The best emerging managers target meaningful initial ownership (5–10%+) on entry and reserve capital to follow-on. A $30M fund that writes $300K checks into 100 companies will not generate venture returns — the math requires concentration.
Early LPs signal market endorsement. Institutional seed from Cendana, Sapphire, or a family office with a track record of backing emerging managers is a significant credibility signal when approaching other LPs. Who your first LPs are matters.
The biggest mistake emerging managers make is raising too large a first fund. A $50M Fund I that generates 3x returns is far better for future fundraising than a $200M Fund I that returns 1.5x. Start small, prove the model, grow the fund with performance.
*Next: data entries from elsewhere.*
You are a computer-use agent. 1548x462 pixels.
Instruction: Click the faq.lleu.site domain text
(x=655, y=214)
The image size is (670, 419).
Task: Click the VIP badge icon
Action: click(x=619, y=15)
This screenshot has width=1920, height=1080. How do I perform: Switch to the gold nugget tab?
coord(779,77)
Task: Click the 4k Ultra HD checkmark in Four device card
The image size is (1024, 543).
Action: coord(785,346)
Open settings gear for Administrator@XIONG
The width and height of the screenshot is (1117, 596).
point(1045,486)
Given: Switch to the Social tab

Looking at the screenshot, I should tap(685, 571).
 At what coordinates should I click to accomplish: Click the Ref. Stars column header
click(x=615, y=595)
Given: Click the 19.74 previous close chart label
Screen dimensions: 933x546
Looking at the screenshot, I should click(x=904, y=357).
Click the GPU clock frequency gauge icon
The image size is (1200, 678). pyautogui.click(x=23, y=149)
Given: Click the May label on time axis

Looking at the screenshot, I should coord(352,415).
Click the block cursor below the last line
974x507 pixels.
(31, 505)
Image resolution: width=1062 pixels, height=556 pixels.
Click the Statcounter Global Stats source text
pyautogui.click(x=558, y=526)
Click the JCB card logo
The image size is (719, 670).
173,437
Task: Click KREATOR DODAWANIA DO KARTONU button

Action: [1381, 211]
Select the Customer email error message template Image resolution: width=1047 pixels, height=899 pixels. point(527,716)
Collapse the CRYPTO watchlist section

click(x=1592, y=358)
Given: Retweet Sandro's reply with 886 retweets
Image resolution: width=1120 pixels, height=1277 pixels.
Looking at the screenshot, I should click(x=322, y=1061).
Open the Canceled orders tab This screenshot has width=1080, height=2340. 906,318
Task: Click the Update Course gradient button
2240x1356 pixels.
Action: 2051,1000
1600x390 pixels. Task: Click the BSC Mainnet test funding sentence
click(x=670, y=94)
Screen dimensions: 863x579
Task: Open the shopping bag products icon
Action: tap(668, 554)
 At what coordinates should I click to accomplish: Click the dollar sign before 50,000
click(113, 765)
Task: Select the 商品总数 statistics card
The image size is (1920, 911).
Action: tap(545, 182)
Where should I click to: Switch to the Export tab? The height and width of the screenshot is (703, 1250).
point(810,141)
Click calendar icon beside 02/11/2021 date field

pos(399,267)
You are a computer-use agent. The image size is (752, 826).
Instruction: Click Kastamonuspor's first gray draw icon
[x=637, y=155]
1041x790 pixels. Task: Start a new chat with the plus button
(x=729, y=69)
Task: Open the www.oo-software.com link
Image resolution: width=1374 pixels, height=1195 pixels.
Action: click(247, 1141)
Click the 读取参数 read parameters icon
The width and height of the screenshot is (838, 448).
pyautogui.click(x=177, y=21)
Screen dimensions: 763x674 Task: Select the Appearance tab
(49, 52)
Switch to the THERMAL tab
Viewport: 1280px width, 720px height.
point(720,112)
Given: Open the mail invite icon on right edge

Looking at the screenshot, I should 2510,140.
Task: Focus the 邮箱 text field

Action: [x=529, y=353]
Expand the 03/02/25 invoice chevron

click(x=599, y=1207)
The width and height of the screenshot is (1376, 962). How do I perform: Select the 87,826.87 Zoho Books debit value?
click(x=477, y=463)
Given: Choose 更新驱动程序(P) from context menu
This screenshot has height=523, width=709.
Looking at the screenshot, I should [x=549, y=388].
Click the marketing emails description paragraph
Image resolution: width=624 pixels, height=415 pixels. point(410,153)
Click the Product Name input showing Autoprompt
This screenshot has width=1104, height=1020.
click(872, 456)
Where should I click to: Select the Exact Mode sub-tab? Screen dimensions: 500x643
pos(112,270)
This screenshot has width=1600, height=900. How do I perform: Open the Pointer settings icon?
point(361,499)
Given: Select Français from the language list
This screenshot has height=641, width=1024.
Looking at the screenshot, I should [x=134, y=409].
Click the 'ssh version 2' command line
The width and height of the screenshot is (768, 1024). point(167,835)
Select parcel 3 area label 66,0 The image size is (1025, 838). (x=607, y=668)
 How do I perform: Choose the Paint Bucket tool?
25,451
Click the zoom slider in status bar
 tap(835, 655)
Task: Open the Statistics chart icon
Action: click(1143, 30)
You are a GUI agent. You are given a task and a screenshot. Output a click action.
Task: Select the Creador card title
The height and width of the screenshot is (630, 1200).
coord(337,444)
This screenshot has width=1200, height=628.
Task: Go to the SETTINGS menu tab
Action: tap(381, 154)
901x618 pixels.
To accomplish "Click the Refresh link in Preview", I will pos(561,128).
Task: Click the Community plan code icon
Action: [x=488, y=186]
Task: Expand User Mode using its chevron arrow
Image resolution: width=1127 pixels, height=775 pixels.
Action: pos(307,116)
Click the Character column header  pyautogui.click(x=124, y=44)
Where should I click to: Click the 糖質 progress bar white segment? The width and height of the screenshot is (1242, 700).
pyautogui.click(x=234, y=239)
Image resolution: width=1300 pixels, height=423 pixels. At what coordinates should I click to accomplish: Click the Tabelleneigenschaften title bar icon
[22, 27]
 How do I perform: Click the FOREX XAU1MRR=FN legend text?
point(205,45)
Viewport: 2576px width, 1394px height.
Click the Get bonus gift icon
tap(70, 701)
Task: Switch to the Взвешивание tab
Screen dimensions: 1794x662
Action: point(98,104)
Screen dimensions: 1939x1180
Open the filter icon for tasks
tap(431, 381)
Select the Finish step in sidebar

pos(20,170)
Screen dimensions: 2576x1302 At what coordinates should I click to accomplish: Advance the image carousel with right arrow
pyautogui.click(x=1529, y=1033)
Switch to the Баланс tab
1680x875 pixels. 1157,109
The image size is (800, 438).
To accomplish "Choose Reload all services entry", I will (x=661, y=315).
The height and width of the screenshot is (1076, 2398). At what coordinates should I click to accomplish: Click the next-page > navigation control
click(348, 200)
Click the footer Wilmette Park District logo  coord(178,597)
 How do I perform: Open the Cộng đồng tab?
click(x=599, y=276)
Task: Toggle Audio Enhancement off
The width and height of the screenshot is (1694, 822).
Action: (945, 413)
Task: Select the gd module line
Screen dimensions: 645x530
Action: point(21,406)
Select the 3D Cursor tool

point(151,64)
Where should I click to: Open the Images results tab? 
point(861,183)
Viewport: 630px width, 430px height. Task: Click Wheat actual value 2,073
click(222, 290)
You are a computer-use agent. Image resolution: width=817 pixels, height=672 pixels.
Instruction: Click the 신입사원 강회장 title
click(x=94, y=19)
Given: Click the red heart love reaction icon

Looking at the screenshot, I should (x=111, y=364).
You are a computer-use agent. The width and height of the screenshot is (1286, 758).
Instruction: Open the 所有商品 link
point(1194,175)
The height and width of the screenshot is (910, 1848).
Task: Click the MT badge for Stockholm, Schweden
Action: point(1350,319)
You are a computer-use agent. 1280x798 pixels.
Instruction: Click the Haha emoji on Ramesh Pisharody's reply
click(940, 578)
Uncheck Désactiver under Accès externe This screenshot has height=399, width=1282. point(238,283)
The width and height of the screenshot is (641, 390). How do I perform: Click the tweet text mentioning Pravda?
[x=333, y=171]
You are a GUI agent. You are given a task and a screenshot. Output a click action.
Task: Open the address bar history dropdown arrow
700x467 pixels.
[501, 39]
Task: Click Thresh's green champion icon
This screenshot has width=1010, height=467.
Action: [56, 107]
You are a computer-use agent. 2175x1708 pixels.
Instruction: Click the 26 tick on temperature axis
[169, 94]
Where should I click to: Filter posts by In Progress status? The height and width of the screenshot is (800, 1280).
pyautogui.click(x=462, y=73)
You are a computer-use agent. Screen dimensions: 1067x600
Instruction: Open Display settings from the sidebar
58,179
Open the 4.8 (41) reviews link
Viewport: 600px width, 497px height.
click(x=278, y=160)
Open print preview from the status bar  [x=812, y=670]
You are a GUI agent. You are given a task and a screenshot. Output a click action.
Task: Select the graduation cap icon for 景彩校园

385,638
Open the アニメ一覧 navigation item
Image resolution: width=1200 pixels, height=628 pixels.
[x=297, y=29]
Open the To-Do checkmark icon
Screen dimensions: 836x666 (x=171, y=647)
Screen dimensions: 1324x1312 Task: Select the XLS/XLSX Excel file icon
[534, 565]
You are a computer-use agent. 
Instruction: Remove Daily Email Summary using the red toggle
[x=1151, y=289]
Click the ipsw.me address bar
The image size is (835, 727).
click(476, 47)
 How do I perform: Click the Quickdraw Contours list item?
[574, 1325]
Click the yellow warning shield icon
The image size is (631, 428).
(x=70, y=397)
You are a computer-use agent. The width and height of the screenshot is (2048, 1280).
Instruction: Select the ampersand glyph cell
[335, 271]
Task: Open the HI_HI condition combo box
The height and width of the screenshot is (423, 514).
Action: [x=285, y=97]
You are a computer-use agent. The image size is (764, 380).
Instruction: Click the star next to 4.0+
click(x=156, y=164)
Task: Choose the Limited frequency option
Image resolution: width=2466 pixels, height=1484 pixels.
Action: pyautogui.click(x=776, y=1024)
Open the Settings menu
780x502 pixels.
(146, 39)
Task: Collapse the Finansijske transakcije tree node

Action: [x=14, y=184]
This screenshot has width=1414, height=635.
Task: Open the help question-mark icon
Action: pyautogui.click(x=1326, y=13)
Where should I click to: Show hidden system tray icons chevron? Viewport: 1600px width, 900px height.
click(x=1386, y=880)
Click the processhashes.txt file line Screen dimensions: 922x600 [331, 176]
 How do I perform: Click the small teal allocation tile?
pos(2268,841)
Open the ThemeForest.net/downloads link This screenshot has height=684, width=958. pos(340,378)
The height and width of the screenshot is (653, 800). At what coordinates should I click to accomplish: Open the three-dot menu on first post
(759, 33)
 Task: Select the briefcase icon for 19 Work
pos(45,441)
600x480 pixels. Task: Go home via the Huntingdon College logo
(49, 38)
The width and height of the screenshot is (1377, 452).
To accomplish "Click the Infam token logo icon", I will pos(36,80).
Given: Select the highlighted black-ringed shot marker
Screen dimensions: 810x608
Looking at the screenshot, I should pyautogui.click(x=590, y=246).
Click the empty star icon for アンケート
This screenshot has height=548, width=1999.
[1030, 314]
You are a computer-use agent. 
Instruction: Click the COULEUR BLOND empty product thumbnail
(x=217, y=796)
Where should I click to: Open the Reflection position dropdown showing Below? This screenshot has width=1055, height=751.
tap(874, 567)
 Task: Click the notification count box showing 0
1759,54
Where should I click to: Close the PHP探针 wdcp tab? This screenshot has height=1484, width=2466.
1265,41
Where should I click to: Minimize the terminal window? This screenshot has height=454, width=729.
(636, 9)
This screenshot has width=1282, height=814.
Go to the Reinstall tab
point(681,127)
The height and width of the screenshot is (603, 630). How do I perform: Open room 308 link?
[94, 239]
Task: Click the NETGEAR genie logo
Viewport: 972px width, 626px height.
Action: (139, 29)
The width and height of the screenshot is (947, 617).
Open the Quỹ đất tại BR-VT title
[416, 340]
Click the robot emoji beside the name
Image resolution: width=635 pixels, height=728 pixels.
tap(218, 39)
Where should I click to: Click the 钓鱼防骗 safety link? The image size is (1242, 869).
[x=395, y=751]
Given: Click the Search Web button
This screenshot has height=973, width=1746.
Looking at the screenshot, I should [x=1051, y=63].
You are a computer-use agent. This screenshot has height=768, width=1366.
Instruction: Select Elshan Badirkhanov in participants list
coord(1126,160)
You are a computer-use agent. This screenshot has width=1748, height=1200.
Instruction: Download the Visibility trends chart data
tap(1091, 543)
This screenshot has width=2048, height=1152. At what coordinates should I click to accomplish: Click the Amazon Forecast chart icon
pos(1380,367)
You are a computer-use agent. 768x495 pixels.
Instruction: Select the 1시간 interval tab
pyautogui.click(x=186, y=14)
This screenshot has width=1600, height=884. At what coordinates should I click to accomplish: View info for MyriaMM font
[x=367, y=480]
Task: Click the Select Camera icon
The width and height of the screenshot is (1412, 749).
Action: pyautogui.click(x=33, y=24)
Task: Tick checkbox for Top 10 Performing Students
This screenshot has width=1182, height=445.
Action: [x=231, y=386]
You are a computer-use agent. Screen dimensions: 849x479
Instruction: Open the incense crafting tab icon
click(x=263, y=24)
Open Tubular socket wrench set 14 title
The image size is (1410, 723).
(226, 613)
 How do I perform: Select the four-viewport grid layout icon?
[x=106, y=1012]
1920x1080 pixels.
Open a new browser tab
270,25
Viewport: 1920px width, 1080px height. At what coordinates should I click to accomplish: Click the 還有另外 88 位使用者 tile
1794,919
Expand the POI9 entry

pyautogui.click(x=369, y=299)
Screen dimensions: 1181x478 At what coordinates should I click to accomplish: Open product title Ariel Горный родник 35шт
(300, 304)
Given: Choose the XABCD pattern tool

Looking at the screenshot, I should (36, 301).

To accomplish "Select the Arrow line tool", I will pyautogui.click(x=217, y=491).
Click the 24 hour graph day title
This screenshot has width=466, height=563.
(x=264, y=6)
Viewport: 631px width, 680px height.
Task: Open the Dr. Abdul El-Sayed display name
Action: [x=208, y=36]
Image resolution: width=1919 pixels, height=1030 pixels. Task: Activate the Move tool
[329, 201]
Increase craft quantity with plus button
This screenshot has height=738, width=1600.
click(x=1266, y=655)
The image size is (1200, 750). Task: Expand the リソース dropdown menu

Broad theses ('I invest in great founders') don't differentiate. Specific theses do: 'I invest in B2B SaaS for SMBs in the Southeast where legacy software is being replaced' gives LPs something to evaluate. The narrower and more defensible your thesis, the easier it is to build a portfolio within it.
An emerging manager is typically a VC fund manager raising their Fund I, II, or III, and/or a fund under $200M AUM. The SEC and most institutional LPs define emerging managers as those without an extensive institutional track record. Emerging managers collectively manage hundreds of billions in capital and have historically outperformed larger established funds in certain vintage years, particularly at seed stage.
To find emerging VC funds actively deploying at seed stage: (1) use our fund tracker above to filter by fund size, vintage, and geography; (2) check Crunchbase and PitchBook for recent fund announcements; (3) follow AngelList, Carta, and LinkedIn for emerging manager announcements; (4) look for managers who co-invested with your existing angels or advisors. Warm introductions through portfolio founders are the most effective path to any VC — emerging or established.
Research from Cambridge Associates and others shows that the top-quartile emerging managers (Fund I–III, < $150M) outperform top-quartile established managers in many vintage years, particularly at seed and early stage. The reason: smaller check sizes and smaller fund sizes create better return math for early-stage power law outcomes. However, the variance is also higher — bottom-quartile emerging managers significantly underperform. LP selection of managers is critical.
Emerging VC fund terms typically include: 2% annual management fee on committed capital, 20% carry on profits (some newer managers offer 2.5/25 to attract better deal flow), 6–8% preferred return hurdle (increasingly common), 10-year fund life with optional 2-year extensions, and European-style waterfall (carry paid after all LP capital is returned). First-time managers often face LP requests for more LP-friendly terms: 1.5% fees, 15% carry, or hard caps on investment size.